[BEGIN Task material]

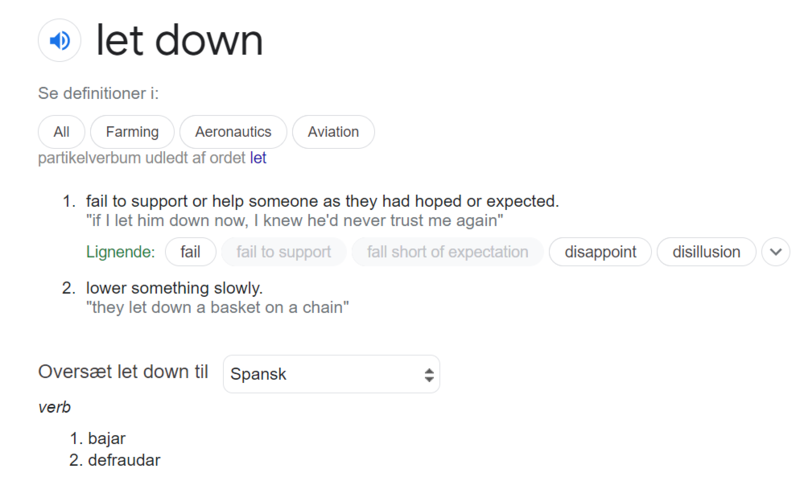The width and height of the screenshot is (800, 477).
Task: Open the 'disillusion' synonym
Action: click(x=706, y=252)
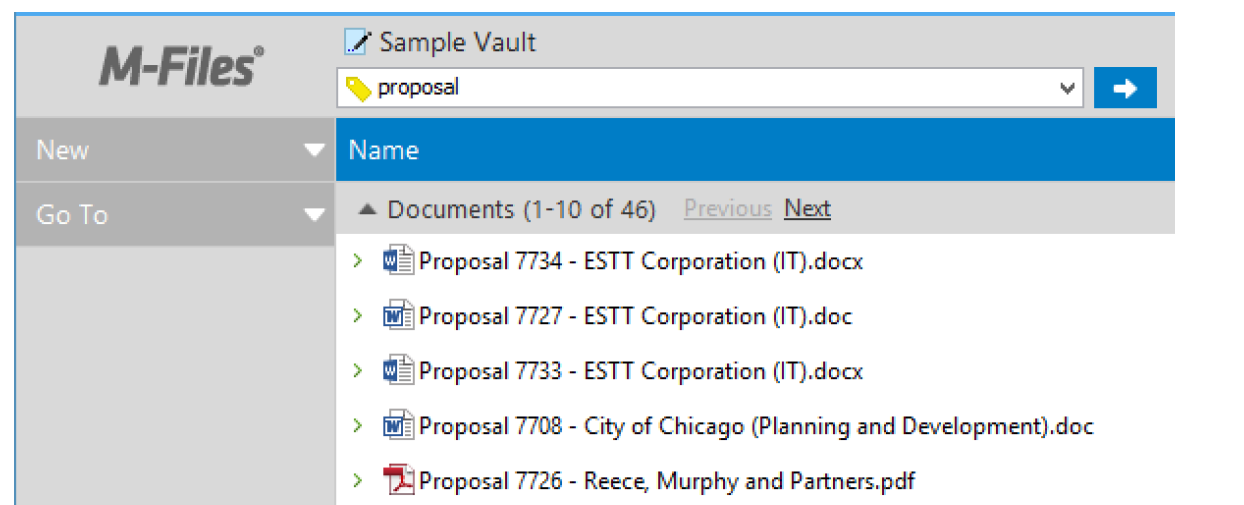The width and height of the screenshot is (1244, 505).
Task: Sort by the Name column header
Action: 384,151
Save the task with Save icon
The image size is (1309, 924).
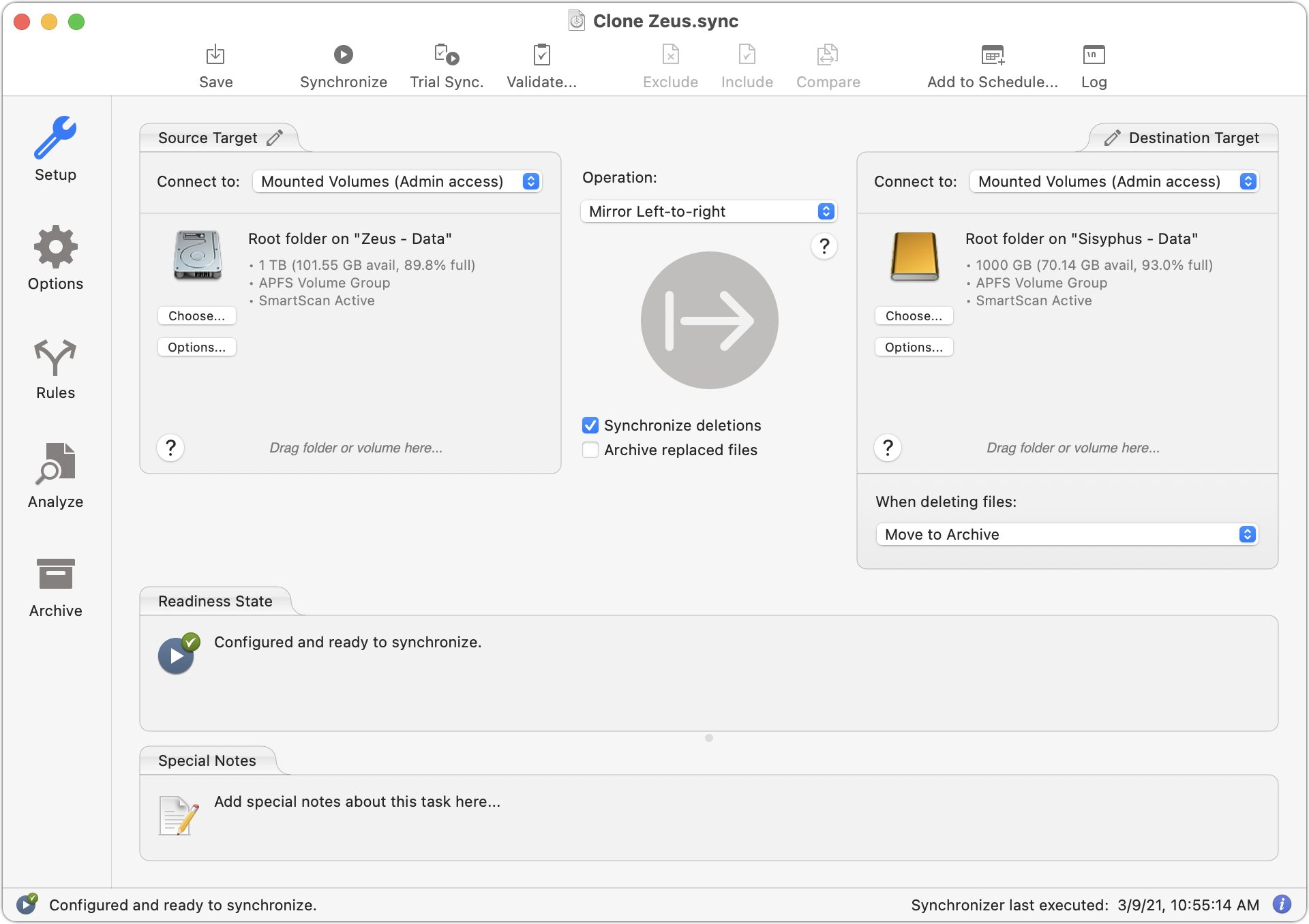click(x=215, y=55)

[END Task material]

_Directions:_
Could you arrange the records above as a Markdown table with two columns, Row and Text, giving each line its own numbered row, skipping any blank lines, and leaving out the pictures?

_Result:_
| Row | Text |
|---|---|
| 1 | The width and height of the screenshot is (800, 477). |
| 2 | Task: Open the 'disillusion' synonym |
| 3 | Action: click(x=706, y=252) |
| 4 | The width and height of the screenshot is (1244, 505). |
| 5 | Task: Sort by the Name column header |
| 6 | Action: 384,151 |
| 7 | Save the task with Save icon |
| 8 | The image size is (1309, 924). |
| 9 | click(x=215, y=55) |